Di questo programma possediamo il testo completo, e vale la pena di seguirne almeno le fasi principali. L’annunciatore inizia con: “Dalla Meridian Room dell’Hotel Park Plaza, di New York, vi trasmettiamo un programma musicale di Ramon Raquello e la sua orchestra. Ramom Raquello inizia con la Cumparsita”. La musica è iniziata da poco quando di nuovo s’inserisce in onda la voce dell’annunciatore il quale avverte in tono abbastanza concitato che è appena pervenuto uno speciale bollettino della Intercontinental Radio News secondo il quale alle 7:40, ora centrale, il professor Farrell dell’Osservatorio di Mount Jennings di Chicago avrebbe rilevato diverse esplosioni di gas incandescente succedutesi a intervalli regolari sul pianeta Marte, e indagini spettroscopiche avrebbero stabilito che il gas in questione è idrogeno e si sta muovendo verso la Terra a enorme velocità.
Dopo questa notizia riprende la musica e, finita la Cumparsita, viene annunciato Polvere di stelle.
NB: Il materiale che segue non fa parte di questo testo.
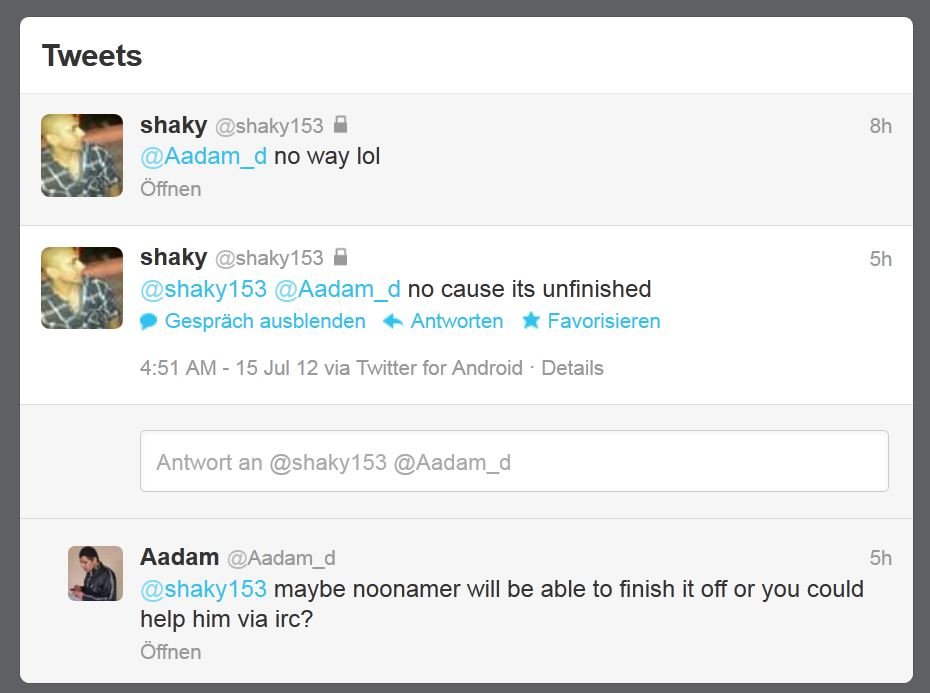This screenshot has width=930, height=693.
Task: Open the Aadam username header
Action: point(180,557)
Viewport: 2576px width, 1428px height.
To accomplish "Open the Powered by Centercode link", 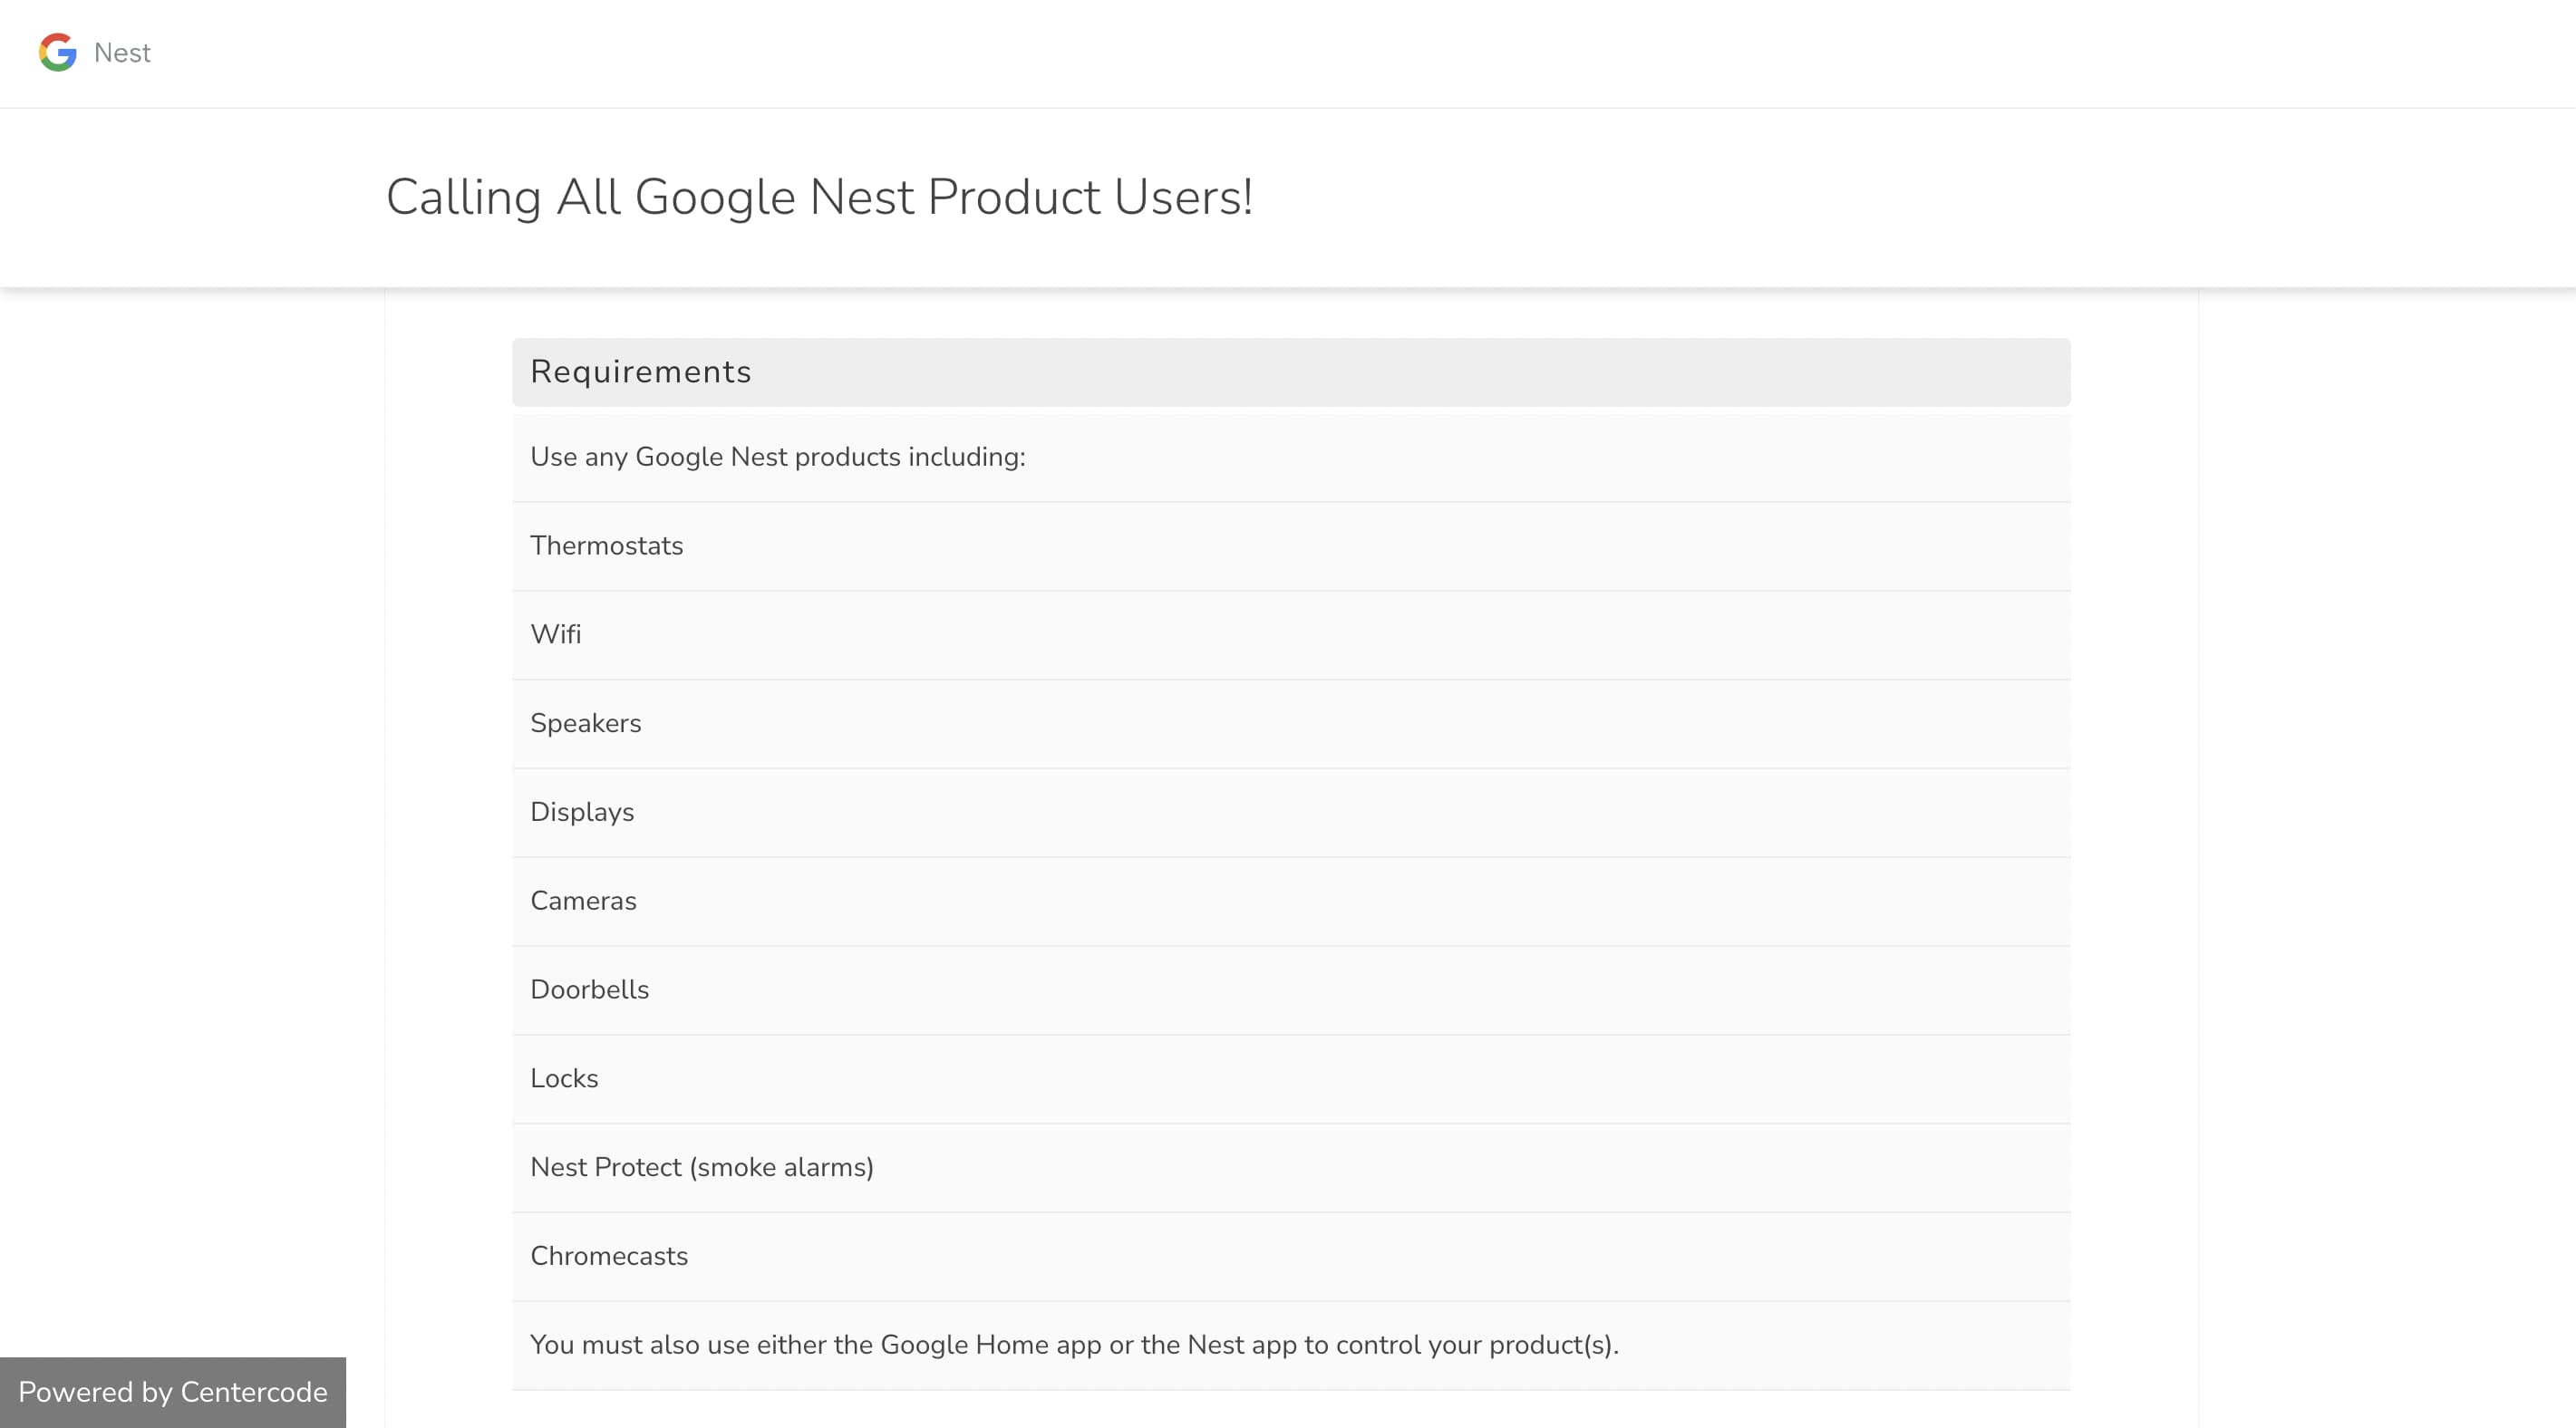I will 173,1392.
Ma poco dopo si risente l’annunciatore che spiega come l’Ufficio Meteorologico Governativo abbia pregato i maggiori Osservatori della nazione di seguire attentamente qualsiasi altro disturbo che si verificasse sul pianeta Marte. Riprende la musica ma la si interrompe nuovamente per un’intervista a un noto astronomo, il professor Pierson, dell’Osservatorio Astronomico di Princeton.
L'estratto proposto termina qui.